__PROBLEM TO WORK ON__
In the data below, copy out the lines starting at the one containing "Click the Rufus USB title icon" and ending with the one containing "pyautogui.click(x=951, y=15)", including both of those lines.

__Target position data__
----
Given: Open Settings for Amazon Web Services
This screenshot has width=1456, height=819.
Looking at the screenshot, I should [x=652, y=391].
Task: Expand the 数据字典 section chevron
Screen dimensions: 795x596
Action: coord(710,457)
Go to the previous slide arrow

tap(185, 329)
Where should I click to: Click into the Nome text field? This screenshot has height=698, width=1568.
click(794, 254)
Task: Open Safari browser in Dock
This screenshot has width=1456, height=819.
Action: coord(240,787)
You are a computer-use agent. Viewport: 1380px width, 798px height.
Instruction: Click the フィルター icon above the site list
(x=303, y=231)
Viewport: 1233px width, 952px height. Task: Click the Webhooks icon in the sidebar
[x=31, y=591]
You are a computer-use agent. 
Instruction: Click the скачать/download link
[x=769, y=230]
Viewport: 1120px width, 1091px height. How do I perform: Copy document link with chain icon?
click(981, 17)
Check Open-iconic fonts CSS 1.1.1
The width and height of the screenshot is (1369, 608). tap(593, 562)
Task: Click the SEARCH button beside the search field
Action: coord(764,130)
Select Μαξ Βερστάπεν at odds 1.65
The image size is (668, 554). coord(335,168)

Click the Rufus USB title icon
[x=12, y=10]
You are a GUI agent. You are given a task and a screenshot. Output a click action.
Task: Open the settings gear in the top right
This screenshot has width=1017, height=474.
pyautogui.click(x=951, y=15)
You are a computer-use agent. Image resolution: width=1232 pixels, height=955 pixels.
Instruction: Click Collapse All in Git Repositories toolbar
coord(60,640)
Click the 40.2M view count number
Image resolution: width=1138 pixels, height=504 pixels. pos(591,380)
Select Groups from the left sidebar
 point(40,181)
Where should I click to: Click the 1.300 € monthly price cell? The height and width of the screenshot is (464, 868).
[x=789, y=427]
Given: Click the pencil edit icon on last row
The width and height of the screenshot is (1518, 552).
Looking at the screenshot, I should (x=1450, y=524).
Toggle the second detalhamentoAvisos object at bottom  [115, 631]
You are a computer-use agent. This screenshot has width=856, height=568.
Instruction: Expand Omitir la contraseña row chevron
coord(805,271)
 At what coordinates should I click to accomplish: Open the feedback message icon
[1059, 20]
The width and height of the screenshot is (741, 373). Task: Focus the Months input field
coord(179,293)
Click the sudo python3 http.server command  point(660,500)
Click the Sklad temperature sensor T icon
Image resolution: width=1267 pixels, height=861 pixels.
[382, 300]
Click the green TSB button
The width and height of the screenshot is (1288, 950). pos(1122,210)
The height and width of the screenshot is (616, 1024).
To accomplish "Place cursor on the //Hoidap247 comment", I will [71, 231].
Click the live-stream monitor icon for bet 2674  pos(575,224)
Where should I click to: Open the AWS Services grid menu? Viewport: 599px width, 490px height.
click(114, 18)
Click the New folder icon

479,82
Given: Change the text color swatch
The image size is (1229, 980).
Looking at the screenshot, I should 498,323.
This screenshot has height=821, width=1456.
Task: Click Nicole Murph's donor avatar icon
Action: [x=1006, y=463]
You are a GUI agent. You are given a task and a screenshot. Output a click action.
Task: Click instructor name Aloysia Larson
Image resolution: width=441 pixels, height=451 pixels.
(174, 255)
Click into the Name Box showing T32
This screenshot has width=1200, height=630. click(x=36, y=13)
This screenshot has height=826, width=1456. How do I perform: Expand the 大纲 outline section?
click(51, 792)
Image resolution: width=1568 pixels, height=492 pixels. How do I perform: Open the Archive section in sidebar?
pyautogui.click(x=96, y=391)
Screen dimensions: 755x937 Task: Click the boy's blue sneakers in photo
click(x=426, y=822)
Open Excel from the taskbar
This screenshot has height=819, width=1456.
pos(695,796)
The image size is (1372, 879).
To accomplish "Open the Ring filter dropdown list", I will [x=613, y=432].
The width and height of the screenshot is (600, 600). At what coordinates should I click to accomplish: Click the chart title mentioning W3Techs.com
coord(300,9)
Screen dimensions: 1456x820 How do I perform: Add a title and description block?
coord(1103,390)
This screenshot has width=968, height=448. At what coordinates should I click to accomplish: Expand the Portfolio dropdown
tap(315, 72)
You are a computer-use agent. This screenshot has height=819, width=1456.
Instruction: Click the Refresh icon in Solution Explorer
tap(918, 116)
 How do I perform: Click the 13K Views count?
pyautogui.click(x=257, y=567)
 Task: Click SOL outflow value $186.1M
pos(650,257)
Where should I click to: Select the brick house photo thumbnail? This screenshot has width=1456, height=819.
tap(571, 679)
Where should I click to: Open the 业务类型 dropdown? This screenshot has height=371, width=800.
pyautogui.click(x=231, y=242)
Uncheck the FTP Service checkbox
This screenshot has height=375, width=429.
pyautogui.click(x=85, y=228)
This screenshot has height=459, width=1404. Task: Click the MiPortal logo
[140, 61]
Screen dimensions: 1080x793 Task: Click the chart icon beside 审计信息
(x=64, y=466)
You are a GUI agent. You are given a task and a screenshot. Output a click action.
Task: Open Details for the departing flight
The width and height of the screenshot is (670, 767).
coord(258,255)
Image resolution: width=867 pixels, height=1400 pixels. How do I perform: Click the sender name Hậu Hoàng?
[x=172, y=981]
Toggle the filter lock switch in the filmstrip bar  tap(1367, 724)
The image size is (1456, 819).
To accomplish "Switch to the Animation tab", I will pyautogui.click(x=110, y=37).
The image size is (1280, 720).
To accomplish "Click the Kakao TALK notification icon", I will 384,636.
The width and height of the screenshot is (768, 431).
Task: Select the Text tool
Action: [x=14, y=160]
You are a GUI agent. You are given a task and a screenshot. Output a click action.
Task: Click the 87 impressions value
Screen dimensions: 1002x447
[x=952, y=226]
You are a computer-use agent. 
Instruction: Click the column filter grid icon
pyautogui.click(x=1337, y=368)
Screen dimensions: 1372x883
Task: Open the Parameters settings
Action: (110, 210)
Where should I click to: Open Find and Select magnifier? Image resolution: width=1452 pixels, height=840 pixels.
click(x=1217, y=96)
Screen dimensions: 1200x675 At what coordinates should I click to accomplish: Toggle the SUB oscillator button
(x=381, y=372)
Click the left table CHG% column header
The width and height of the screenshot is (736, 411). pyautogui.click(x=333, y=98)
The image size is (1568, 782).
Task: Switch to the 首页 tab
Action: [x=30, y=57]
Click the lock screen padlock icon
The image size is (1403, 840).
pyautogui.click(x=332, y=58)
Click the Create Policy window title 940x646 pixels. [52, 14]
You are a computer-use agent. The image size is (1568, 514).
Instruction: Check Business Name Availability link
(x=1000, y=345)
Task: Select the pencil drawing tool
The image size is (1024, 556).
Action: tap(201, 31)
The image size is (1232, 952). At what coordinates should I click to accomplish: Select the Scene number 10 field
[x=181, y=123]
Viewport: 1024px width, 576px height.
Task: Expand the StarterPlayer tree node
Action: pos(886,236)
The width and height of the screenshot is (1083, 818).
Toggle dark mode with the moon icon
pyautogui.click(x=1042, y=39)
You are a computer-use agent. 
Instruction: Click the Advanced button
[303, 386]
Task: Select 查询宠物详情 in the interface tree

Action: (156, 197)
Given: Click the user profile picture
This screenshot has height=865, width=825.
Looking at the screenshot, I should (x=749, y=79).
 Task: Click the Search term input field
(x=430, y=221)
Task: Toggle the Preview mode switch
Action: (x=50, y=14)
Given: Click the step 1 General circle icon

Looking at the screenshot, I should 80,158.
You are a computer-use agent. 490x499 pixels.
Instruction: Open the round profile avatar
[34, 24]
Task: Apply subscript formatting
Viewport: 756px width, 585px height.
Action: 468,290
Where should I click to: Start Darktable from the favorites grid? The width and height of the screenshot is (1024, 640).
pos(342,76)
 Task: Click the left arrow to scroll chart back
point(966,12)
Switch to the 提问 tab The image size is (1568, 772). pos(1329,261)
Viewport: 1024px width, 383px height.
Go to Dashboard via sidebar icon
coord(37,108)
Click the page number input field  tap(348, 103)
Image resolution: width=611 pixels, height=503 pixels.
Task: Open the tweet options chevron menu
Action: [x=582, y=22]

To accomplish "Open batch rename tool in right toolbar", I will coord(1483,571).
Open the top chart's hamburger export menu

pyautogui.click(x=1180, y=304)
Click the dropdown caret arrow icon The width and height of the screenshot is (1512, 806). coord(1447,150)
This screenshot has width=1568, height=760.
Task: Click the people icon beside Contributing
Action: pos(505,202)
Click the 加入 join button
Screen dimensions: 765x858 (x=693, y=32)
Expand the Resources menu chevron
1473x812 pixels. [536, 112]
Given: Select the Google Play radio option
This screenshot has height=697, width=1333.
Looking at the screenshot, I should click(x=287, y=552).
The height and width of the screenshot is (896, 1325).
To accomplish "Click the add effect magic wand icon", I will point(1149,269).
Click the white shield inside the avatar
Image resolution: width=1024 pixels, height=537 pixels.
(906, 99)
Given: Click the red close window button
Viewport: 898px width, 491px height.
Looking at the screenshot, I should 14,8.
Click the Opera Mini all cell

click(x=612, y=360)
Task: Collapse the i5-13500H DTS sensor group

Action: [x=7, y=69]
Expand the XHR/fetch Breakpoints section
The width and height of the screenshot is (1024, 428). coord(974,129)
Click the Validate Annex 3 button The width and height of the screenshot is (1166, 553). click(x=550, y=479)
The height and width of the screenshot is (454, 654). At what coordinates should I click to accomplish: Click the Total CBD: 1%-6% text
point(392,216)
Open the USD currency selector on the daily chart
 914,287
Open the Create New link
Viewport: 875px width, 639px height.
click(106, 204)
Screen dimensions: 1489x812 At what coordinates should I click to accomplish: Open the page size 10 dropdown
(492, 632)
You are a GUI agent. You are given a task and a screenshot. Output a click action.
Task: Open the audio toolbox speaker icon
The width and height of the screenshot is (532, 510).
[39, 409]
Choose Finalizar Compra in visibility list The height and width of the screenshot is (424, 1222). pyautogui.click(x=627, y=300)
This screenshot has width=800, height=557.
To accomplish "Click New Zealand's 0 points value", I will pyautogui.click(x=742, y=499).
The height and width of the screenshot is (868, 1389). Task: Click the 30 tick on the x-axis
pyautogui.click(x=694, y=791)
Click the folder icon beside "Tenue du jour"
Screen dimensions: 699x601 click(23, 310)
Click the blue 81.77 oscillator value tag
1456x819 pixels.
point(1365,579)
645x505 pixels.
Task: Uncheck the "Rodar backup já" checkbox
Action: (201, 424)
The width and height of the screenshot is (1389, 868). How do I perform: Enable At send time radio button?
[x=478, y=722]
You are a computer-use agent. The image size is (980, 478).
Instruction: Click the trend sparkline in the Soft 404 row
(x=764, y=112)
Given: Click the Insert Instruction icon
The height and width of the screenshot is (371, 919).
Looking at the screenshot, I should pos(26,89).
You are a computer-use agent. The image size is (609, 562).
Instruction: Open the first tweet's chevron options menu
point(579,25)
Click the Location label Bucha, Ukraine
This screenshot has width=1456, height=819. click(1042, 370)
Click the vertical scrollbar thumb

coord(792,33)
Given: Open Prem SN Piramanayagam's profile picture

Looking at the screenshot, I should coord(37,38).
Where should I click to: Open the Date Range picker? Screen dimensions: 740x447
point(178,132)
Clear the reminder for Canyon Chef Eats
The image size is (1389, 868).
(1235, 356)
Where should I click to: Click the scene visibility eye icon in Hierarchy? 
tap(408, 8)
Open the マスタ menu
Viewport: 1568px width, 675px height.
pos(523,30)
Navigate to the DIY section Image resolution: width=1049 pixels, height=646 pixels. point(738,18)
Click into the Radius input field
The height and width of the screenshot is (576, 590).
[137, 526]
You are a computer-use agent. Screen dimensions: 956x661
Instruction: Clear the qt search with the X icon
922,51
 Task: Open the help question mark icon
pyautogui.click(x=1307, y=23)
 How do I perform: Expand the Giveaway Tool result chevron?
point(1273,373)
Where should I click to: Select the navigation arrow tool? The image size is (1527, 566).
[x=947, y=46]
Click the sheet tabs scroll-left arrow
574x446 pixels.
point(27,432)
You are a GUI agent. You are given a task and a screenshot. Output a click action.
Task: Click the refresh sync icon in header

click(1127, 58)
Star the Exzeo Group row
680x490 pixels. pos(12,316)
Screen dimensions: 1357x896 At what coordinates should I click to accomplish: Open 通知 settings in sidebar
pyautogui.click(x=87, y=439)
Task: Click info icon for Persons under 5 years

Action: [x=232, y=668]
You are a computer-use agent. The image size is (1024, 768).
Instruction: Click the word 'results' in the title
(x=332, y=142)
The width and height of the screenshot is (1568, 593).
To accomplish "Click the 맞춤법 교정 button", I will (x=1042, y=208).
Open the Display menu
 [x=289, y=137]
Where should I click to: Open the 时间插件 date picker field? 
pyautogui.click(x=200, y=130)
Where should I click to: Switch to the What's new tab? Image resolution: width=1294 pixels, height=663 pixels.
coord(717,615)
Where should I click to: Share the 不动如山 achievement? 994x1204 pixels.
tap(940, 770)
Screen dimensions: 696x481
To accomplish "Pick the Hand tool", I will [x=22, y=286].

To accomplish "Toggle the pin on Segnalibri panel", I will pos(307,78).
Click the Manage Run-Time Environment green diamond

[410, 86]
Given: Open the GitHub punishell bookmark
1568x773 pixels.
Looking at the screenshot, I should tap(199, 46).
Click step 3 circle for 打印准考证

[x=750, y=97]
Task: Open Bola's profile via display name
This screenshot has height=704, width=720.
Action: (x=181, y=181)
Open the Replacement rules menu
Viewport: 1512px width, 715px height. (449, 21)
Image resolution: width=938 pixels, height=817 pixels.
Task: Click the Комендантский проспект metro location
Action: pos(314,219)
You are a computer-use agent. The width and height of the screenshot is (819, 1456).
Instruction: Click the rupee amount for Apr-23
----
__RESPONSE__
Click the Rufus USB title icon
[x=12, y=10]
You are a GUI agent. You are given a task and a screenshot. Output a click action.
Task: Open the settings gear in the top right
This screenshot has width=1017, height=474.
pyautogui.click(x=951, y=15)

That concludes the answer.